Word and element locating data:
════════
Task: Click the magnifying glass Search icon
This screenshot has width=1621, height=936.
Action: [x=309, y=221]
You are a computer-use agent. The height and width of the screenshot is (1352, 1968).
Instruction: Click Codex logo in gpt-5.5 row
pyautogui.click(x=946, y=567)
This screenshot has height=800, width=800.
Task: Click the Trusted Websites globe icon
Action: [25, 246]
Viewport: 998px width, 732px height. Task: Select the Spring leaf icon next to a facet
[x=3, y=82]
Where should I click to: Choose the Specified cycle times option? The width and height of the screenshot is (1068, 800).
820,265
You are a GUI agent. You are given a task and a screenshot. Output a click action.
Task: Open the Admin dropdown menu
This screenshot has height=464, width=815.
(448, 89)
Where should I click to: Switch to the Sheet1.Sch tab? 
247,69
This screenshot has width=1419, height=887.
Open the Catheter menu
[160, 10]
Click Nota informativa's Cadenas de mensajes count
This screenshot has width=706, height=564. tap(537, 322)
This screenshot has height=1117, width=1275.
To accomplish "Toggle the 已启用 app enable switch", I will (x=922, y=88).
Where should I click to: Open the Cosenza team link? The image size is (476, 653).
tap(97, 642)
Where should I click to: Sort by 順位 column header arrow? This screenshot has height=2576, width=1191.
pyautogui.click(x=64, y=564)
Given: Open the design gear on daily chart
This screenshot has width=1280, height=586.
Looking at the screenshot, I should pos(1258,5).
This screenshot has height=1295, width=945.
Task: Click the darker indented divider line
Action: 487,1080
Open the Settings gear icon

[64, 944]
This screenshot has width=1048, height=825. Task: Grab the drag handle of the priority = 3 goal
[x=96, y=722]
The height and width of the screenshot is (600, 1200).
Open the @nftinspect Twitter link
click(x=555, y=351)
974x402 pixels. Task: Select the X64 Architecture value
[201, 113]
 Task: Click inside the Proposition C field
════════
Repeat verbatim the entries from the line containing "Click Nota informativa's" through the line containing "pyautogui.click(x=64, y=564)", inclusive.

**SOLUTION TO THIS TASK**
Click Nota informativa's Cadenas de mensajes count
This screenshot has width=706, height=564. tap(537, 322)
This screenshot has height=1117, width=1275.
To accomplish "Toggle the 已启用 app enable switch", I will (x=922, y=88).
Where should I click to: Open the Cosenza team link? The image size is (476, 653).
tap(97, 642)
Where should I click to: Sort by 順位 column header arrow? This screenshot has height=2576, width=1191.
pyautogui.click(x=64, y=564)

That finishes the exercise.